Reading the Tea Leaves for Cannabis Regulation

Reading the Tea Leaves for Cannabis Regulation

The legal status of marijuana in the United States is comparable to the Korean War: The conflict ceased long ago, yet no treaty or official act has ever formally recognized the ending.

Now comes the moment that the conflict between federal and state laws over cannabis may finally have its de facto treaty ratified — at least partially. 

Four months ago, the U.S. Department of Health and Human Services (HHS) recommended reclassifying marijuana to Schedule III, a categorization for drugs with “a moderate to low potential for drug abuse.”

Under the Comprehensive Drug Abuse Prevention and Control Act of 1970 (21 U.S.C. § 812), pot has been relegated to the same bucket of allegedly hazardous substances as heroin and LSD — even higher than for the classification of fentanyl and methamphetamine.

More than a half-century later, the feds have largely turned the other enforcement cheek, as all but four states have decriminalized or legalized cannabis for either medical or recreational purposes or both. 

While federal law remains unaltered, in late December, President Biden announced that thousands of people convicted of use and simple possession of marijuana on federal land and in the District of Columbia would be eligible for pardons.

Biden’s announcement is the latest in his ongoing push for marijuana legal reforms.

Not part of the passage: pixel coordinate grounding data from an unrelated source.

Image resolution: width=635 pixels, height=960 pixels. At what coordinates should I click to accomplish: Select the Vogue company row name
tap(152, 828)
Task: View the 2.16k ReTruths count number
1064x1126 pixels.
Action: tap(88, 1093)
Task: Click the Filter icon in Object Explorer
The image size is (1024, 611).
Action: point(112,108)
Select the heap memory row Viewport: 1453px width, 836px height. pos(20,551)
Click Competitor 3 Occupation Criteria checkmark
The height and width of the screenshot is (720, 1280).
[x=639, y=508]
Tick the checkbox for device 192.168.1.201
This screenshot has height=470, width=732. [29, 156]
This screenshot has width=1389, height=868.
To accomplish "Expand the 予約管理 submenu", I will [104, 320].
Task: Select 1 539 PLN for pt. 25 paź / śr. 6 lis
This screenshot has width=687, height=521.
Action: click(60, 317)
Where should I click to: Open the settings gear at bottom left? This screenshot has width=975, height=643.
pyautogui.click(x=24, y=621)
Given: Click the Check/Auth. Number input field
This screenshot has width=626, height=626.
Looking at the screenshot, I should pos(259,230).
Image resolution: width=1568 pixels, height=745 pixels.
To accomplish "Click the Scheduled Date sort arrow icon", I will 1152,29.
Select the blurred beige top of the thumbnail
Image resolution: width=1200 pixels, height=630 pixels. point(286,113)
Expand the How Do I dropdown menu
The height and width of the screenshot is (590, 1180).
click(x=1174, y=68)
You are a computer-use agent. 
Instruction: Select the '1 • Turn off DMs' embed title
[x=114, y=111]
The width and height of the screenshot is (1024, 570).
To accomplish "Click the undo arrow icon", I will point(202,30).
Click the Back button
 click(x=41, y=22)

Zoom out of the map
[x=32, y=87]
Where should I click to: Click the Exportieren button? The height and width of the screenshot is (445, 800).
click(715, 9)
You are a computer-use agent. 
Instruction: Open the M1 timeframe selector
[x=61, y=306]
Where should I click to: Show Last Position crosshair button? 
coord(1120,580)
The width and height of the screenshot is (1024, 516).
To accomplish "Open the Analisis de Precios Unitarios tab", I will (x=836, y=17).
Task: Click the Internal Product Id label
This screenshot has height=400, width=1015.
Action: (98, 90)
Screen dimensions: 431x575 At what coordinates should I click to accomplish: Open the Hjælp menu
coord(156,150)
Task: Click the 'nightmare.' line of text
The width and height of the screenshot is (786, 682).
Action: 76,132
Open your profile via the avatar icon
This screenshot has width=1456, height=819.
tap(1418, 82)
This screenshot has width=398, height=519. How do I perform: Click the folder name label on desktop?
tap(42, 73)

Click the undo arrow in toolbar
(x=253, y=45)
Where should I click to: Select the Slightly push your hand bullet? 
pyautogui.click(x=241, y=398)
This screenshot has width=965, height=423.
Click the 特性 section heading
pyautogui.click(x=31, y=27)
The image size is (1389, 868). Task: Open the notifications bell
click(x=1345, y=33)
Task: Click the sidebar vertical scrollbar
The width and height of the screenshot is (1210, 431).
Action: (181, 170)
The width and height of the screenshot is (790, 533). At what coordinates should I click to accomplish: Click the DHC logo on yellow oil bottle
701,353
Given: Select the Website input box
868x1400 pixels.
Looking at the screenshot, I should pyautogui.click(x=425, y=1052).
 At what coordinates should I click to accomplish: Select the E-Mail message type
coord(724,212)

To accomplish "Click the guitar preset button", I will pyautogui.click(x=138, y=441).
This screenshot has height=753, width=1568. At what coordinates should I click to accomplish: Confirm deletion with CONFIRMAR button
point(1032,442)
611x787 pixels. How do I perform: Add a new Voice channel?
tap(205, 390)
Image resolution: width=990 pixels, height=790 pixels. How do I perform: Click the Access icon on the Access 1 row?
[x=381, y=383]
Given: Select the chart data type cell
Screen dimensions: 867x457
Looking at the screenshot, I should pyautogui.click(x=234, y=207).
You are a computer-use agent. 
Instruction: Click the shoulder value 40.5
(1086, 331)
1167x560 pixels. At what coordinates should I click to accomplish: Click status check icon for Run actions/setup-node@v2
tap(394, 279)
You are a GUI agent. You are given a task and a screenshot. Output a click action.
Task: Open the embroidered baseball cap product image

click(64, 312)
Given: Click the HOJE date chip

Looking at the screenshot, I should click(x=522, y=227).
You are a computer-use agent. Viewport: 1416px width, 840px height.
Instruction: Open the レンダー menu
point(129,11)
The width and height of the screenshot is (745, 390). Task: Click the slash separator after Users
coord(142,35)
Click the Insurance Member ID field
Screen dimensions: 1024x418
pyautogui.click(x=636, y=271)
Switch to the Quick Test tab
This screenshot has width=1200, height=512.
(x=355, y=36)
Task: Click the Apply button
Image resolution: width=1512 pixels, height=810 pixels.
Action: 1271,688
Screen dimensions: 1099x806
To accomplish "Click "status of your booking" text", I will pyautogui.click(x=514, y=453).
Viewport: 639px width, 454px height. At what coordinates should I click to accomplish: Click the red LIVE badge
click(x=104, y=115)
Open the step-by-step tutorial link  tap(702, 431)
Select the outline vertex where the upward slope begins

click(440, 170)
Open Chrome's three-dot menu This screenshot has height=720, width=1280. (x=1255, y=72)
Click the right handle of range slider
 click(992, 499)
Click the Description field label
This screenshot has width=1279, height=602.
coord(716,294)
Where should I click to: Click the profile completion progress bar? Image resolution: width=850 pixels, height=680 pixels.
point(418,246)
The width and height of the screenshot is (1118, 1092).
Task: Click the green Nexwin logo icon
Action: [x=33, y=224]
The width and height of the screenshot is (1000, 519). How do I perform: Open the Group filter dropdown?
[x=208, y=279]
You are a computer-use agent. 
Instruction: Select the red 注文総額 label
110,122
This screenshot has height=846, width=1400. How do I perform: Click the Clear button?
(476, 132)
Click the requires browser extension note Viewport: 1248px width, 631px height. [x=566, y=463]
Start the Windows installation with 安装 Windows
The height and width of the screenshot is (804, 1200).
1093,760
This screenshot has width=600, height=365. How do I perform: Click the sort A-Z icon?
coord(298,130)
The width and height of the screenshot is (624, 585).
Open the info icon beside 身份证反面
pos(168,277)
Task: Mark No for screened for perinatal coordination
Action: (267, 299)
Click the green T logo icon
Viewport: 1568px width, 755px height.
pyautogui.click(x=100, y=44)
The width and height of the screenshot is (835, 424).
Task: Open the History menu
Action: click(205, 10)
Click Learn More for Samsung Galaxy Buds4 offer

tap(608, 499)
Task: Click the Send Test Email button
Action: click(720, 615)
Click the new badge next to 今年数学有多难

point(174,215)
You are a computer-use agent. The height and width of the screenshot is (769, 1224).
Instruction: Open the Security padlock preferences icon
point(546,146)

With the national election months away and 70% of Americans supporting legalization, 2024 appears perhaps the best time ever for the incumbent president to capitalize on public support for change.

A key question, of course, is what effect further reform might have on increasing cannabis treatments for a growing range of illnesses and conditions that may respond well to its active ingredients tetrahydrocannabinol (THC) and/or cannabidiol (CBD).

Ever since Colorado and Washington became the first states to legalize weed for recreational use in 2012, scientists and private groups have pursued development of therapies for everything from Alzheimer’s disease to the tremors of Parkinson’s disease to pain management for cancer, heart disease, diabetes, arthritis, and endometriosis, a reproductive ailment affecting an estimated 10% of females. Even the National Institutes of Health have acknowledged pot’s therapeutic potential.

Especially encouraging is both anecdotal and research evidence showing that THC, marijuana’s active component, can be effective for treatment of severe forms of epileptic seizures, most notably in children. For this reason, in 2018 the U.S. Food and Drug Administration (FDA) approved the cannabidiol drug (not the psychoactive THC) Epidolex for treatment of the rare but severe forms of epilepsy known as Lennox-Gastault and Dravet syndromes.

Public opinion has swung a long way from the Cheech-and-Chong days of 1969, when the first Gallup poll on marijuana showed that only 12% of Americans supported legalization. As usual, the wheels of law and justice turn far more slowly.

One reason for changing sentiments: Since its first recreational-marijuana dispensaries opened 10 years ago this New Year’s Day (medicinal pot had been legal for more than a decade), Colorado has taken in $2.6 billion in tax and revenue on $15 billion in pot sales, spurring other states to join the gold rush en masse. The transition stands to force a seismic shift in the national legal landscape in 2024.